# Old NFAA National Scores



## Paul Payne (Apr 1, 2007)

How come when you go to look up old scores on the NFAA websight some of the scores are no longer shown? Do they drop the scores for the divisions that they drop? What I'm inquireing about are the old scores for the Pro BHFS division back in the late 70's and early 80's. There are no longer names or scores of us that shot in that division 

Paul


----------



## wa-prez (Sep 9, 2006)

*NFAA History*

You might have best results addressing your question directly to the NFAA Historian -- Paul Davison E-mail Address(es): [email protected]


----------



## south-paaw (Jul 3, 2006)

Paul Payne said:


> How come when you go to look up old scores on the NFAA websight some of the scores are no longer shown? Do they drop the scores for the divisions that they drop? What I'm inquireing about are the old scores for the Pro BHFS division back in the late 70's and early 80's. There are no longer names or scores of us that shot in that division
> 
> Paul


i found it.... "under nfaa history"

http://www.nfaa-archery.org/about/history.cfm


----------



## Paul Payne (Apr 1, 2007)

south-paaw said:


> i found it.... "under nfaa history"
> 
> http://www.nfaa-archery.org/about/history.cfm


Still cant find it....What I'm looking for are the records for Pro BHFS. The division was active in the late 70's thru early 80's...I know because I shot in the division at Detroit Lakes and Watkins Glen and I have the Silver bowl from Detroit Lakes to prove it...That year the Bowls were presented by the Great Fred Bear and Fred sent me a Kodiak takedown with recurve and longbow limbs a few years later signed by him congradulating me on my win even though I was shooting a PSE Lazer at the time.


----------



## Brown Hornet (Aug 8, 2002)

I am not seeing what you are looking for.....

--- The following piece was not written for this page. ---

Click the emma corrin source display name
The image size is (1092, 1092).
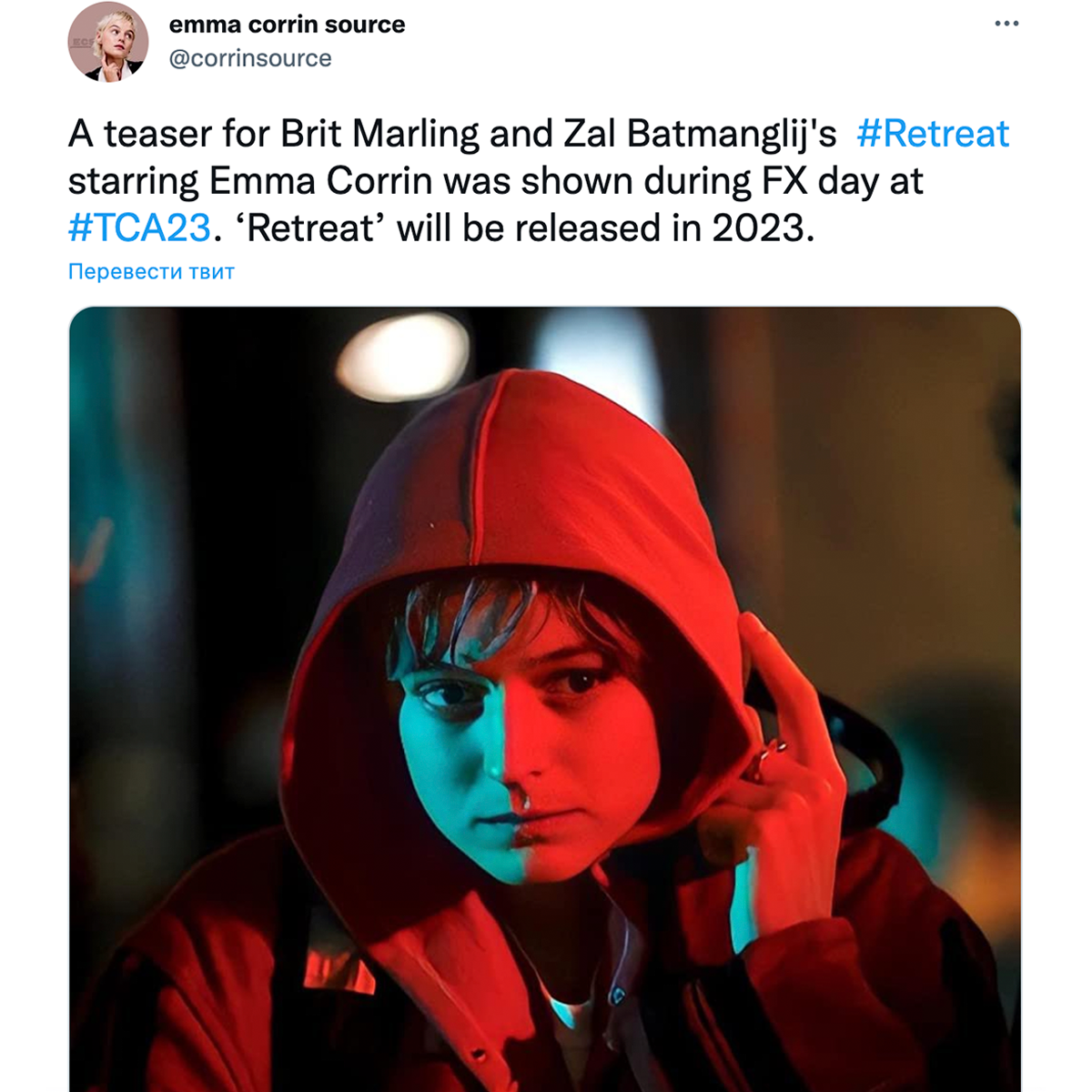coord(287,24)
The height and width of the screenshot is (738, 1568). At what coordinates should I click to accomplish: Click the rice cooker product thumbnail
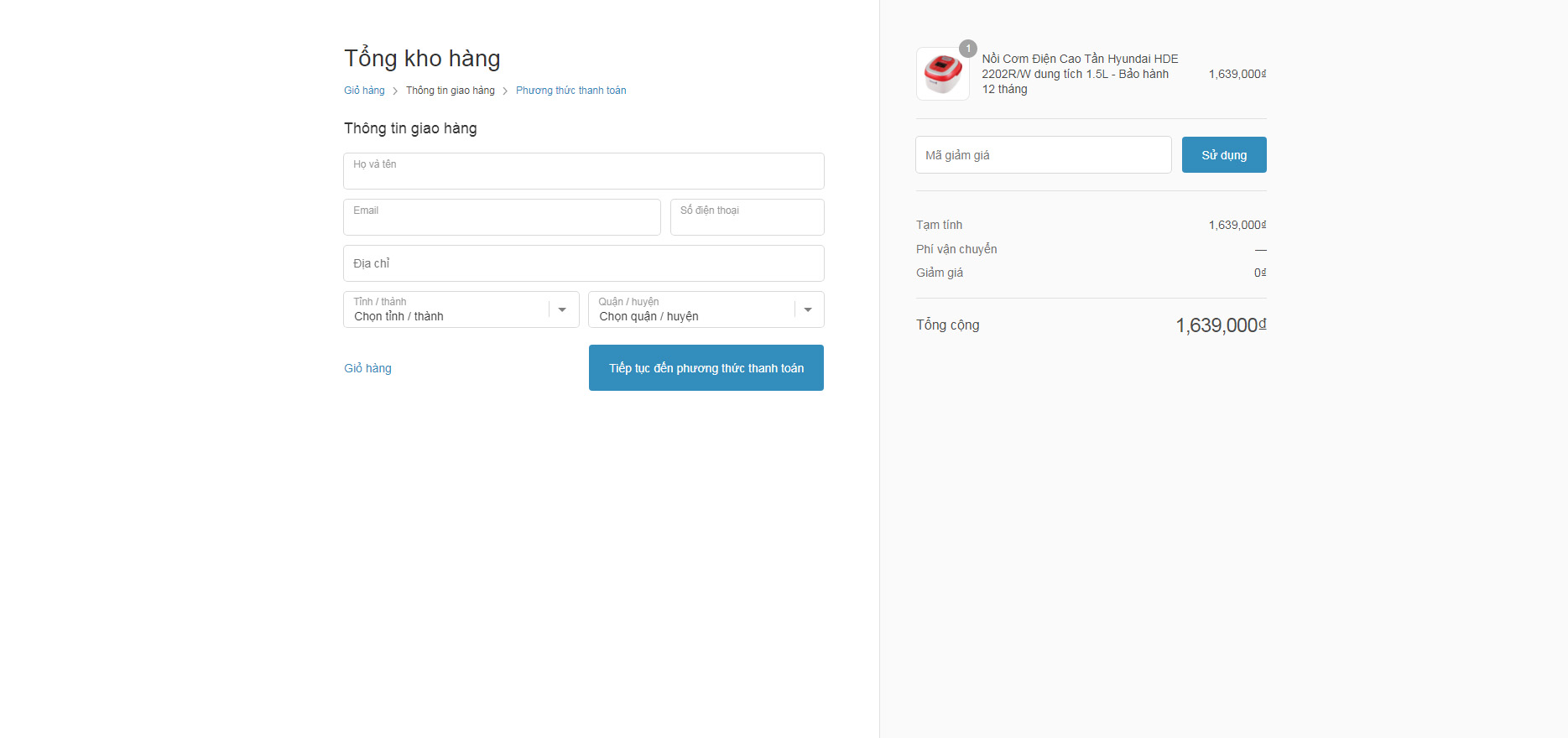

and not to jack your thread but I find it rather sad that there are 64 National Champions from this years Nationals....:zip:


----------



## Paul Payne (Apr 1, 2007)

Brown Hornet said:


> I am not seeing what you are looking for.....
> 
> and not to jack your thread but I find it rather sad that there are 64 National Champions from this years Nationals....:zip:


Hey BH I'm not seeing what I'm looking for either...That's why I'm asking about it...How come the scores from the divisions that were shot at a National Championship are no longer available? When they drop a division does the NFAA just drop the scores out of their records? I'm not positive but my guess is their are more divisions today than 30 yrs ago.

Paul


----------



## I BOW 2 (May 22, 2002)

Paul here ya go. This is from Robert Roades book. Ken


----------



## Paul Payne (Apr 1, 2007)

I Bow 2.

Thanks for your post...I'll have to find the book....but....It stilll does'nt answer my origional question???? How come these scores dont show on the NFAA website.. Art won the division in 78' but his scores dont show either.

Paul


----------